In 2012, a group of creatives in the Caochangdi gallery district created their own Beijing Design Week zone and kept it going for three editions. This year, facing funding difficulties, the organizers secured the sponsorship of the nearby Indigo mall and brought their installations, exhibitions and programs there.

Meanwhile, bigger brands continue to gravitate towards the larger and more family-friendly spaces of the 751 former industrial complex, adjacent to the 798 arts district. Younger designers are drawn to the historic alleyway neighborhood of Dashilar.

It’s a sprawling, lively mix—sometimes overwhelming, often imperfect, but faithful to the original intention. Going beyond the pervasive tendency to put bureaucratic, economic and other agendas first, we wanted to simply offer the space, both figuratively and literally, for designers, their supporters and the public to do what they do.

Lasting impact for Beijing’s historic districts?

This is not to say that Beijing Design Week is aimless; in fact, it has arguably played a role already in shaping Beijing itself.
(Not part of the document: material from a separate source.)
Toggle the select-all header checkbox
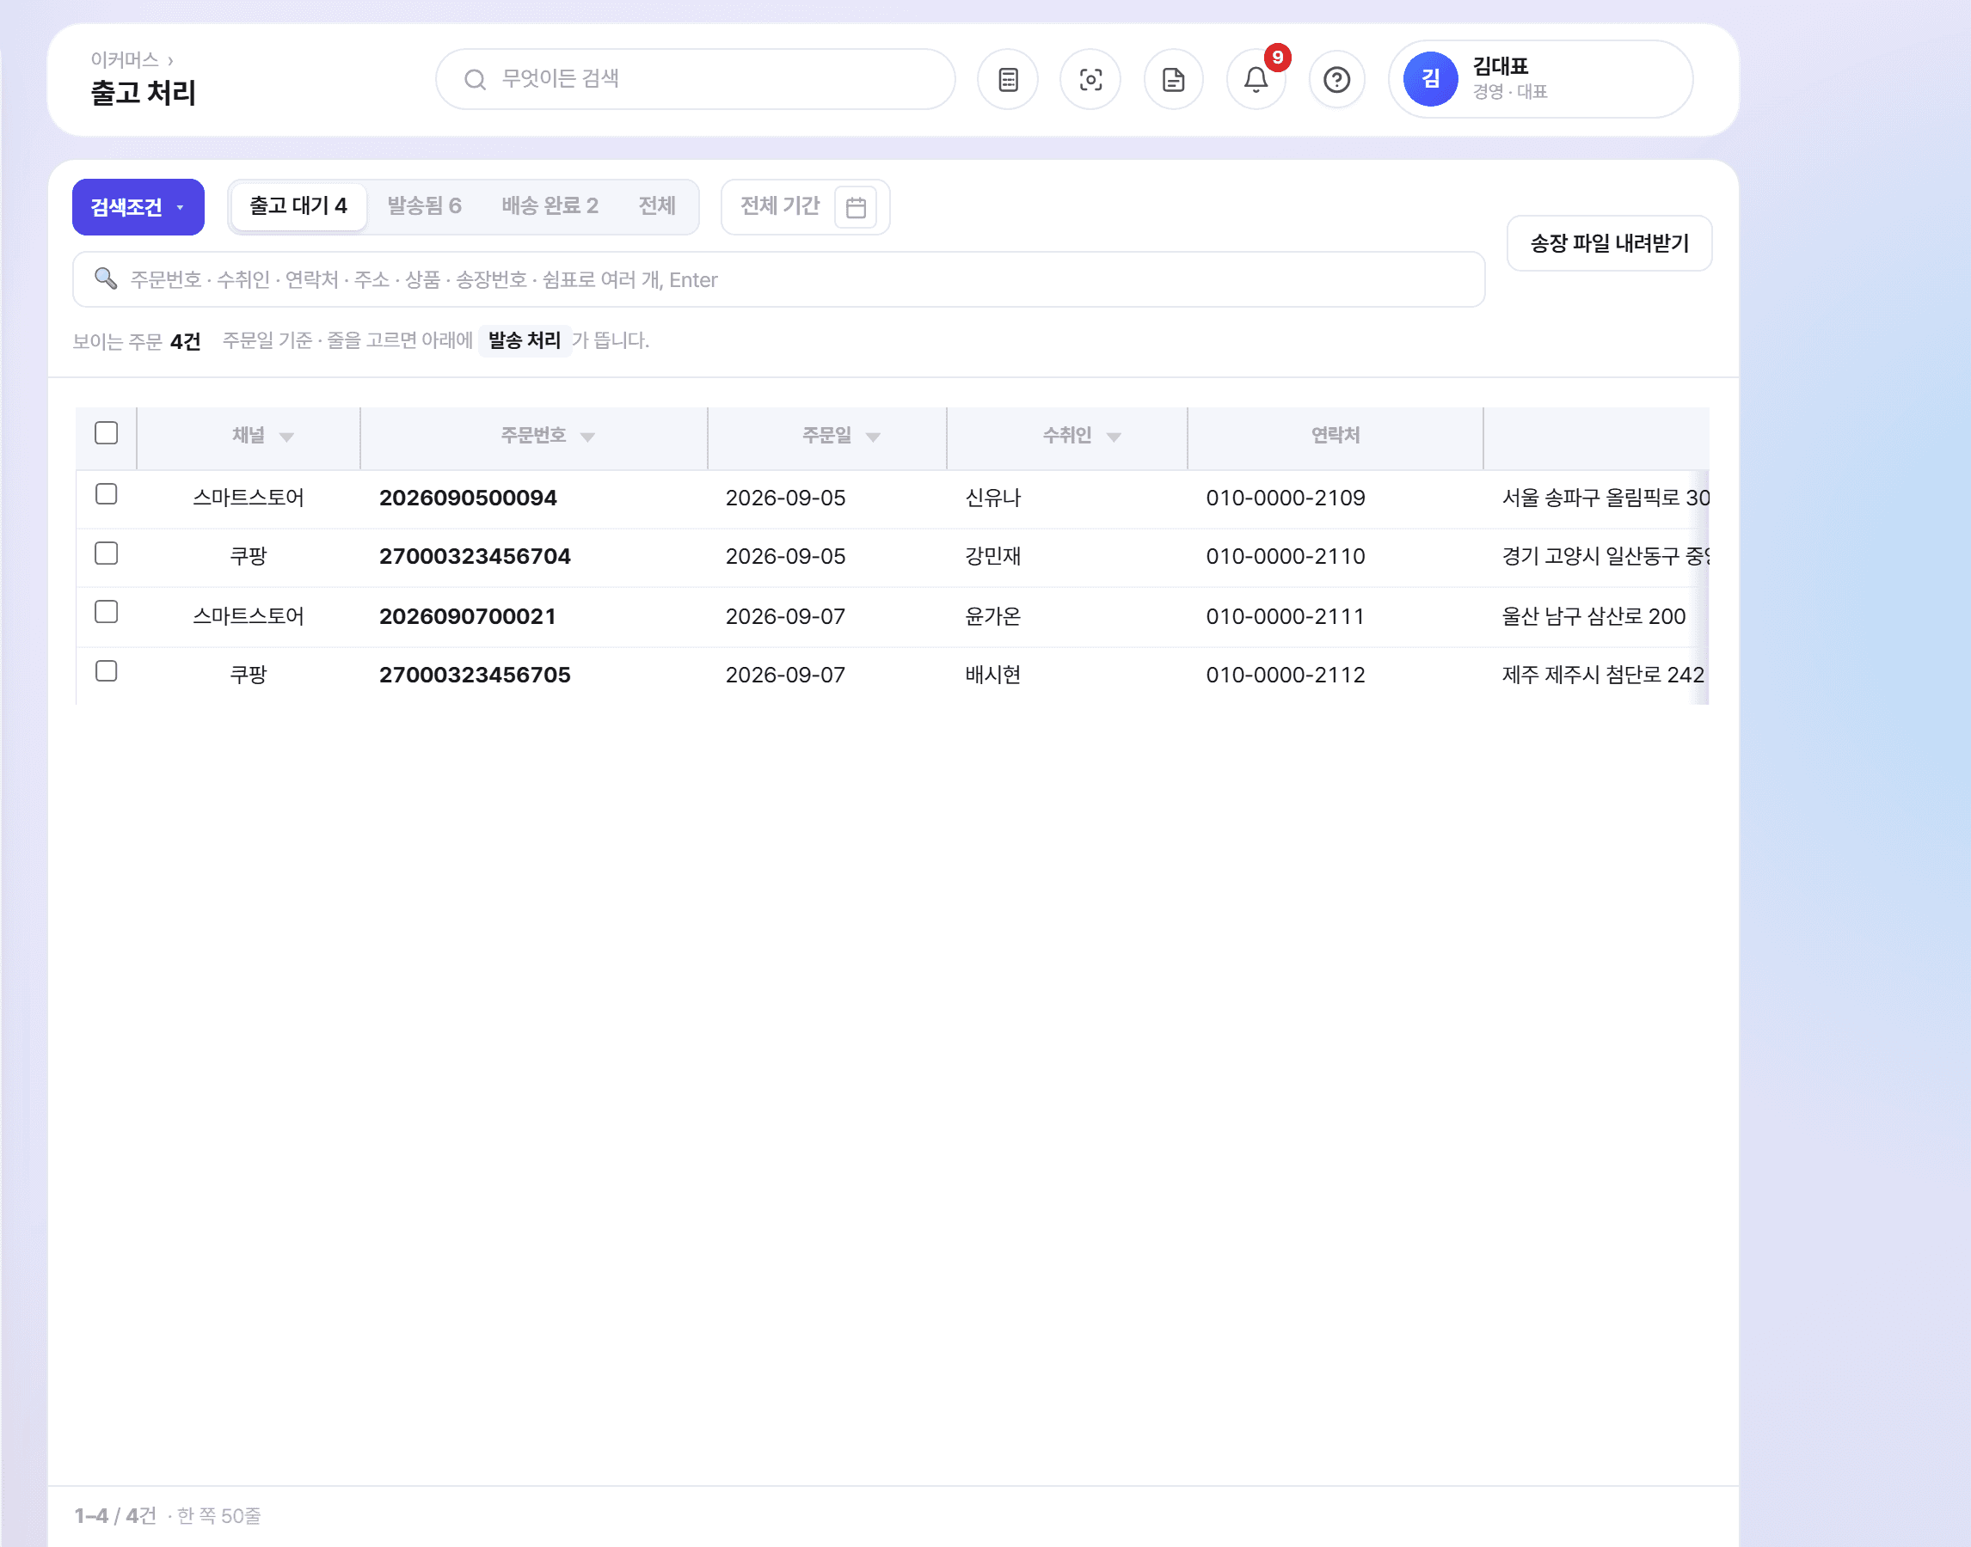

In Dashilar, a uniquely layered historic district just south of Tiananmen Square, Beijing Design Week acted as a catalyst for re-envisioning an area that had seen better days and was threatened with the kind of “renovation” that had destroyed other historic precincts around it.

People's Architecture Office (PAO) is one of the firms working in the historic Dashilar area -- designing to modernize and preserve traditional Beijing homes by weaving new elements into centuries-old structures.

By bringing renewed attention to Dashilar in the form of pop-ups, exhibitions, and other projects including public seating and community space proposals (some implemented) and collaborations with local craftsmen, Beijing Design Week helped strengthen the case for a revitalization strategy that sees a future for the neighborhood that more sensitively respects its history, urban fabric and existing residents.

Five years on, it’s still too early to declare success and say that Dashilar has been “saved.” But Beijing Design Week—or, more importantly, its collaborators and participants—can surely claim to have at least slowed down the process of destruction, brought alternatives to the attention of decision-makers, and set Dashilar on a better path.

The implications may be broader yet: at the invitation of the area’s government-appointed overseer, this year’s Beijing Design Week launched another initiative in the historic Baitasi neighborhood that unveiled projects ranging from those case study houses, by prominent contemporary Chinese studios TAO Office, standardarchitecture and Vector Architects, to a free clinic for the elderly.

I have no doubt that Beijing Design Week has a significant future—in one form or another, which was exactly the point. We embraced the chaos: It was an event designed to have an openness and open-endedness that would allow it to evolve, respond to ever-changing conditions and survive and flourish on the strength of its range and diversity of stakeholders. One thing I can say for sure, with pride in so many people in Beijing, is that Beijing Design Week certainly doesn’t need me.